Suppose we want to define a linear transformation \(T:\R^2\rightarrow \R^2\) by

\begin{equation*} T(\mathbf{i})=\begin{bmatrix}3\\-2\end{bmatrix}\quad\text{and}\quad T(\mathbf{j})=\begin{bmatrix}-1\\2\end{bmatrix}. \end{equation*}

Is this information sufficient to define \(T\text{?}\) To answer this question we will try to determine what \(T\) does to an arbitrary vector of \(\R^2\text{.}\) If \(\mathbf{v}\) is a vector in \(\R^2\text{,}\) then \(\mathbf{v}\) can be uniquely expressed as a linear combination of \(\mathbf{i}\) and \(\mathbf{j}\)

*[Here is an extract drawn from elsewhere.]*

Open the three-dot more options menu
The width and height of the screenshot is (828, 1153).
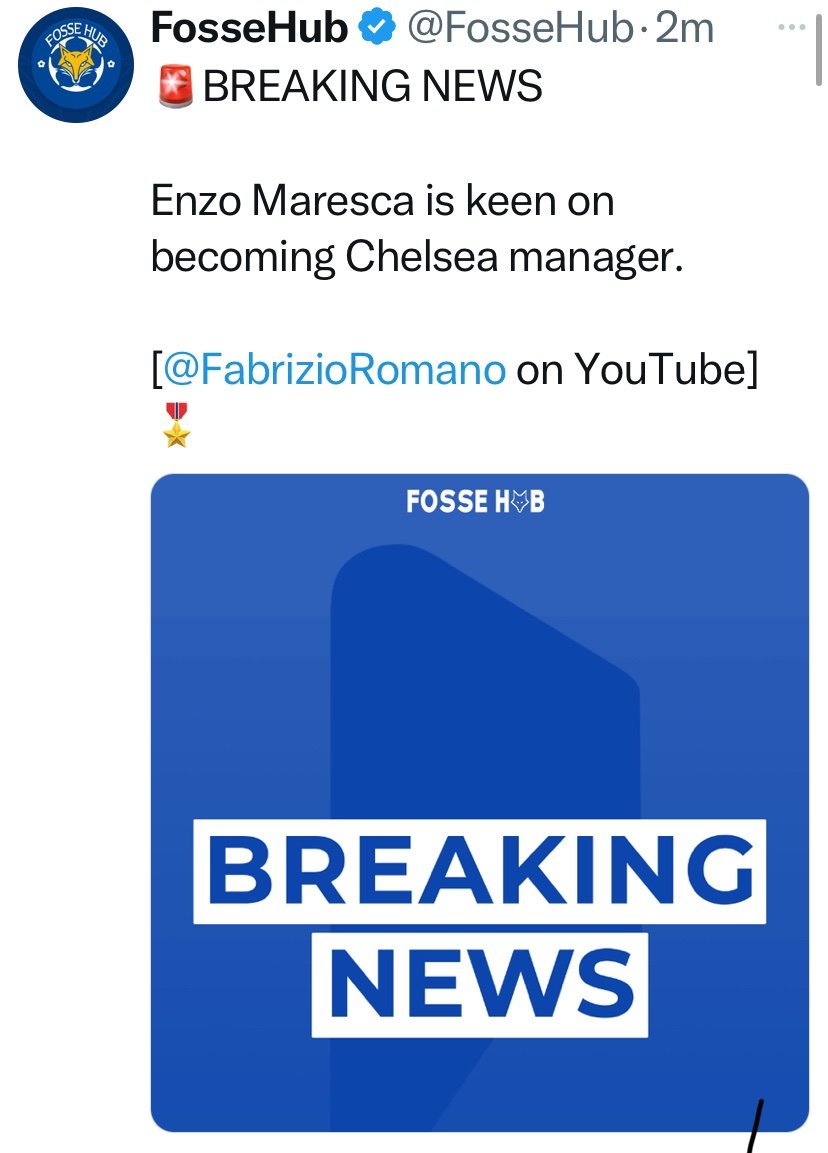791,27
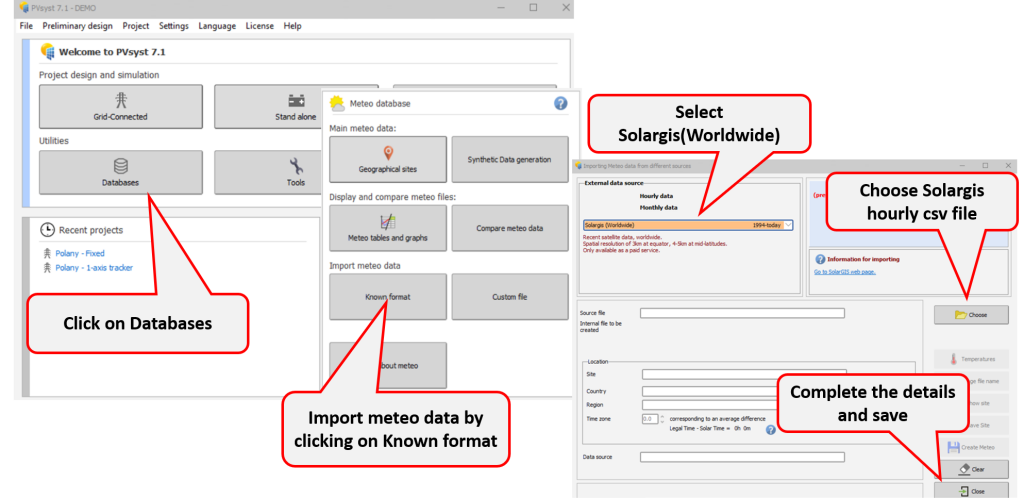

\begin{equation*} \mathbf{v}=a\mathbf{i}+b\mathbf{j}. \end{equation*}

By linearity of \(T\) we have

\begin{equation*} T(\mathbf{v})=T(a\mathbf{i}+b\mathbf{j})=aT(\mathbf{i})+bT(\mathbf{j})=a\begin{bmatrix}3\\-2\end{bmatrix}+b\begin{bmatrix}-1\\2\end{bmatrix}. \end{equation*}

This shows that the image of every vector of \(\R^2\) under \(T\) is completely determined by the action of \(T\) on the standard unit vectors \(\mathbf{i}\) and \(\mathbf{j}\text{.}\)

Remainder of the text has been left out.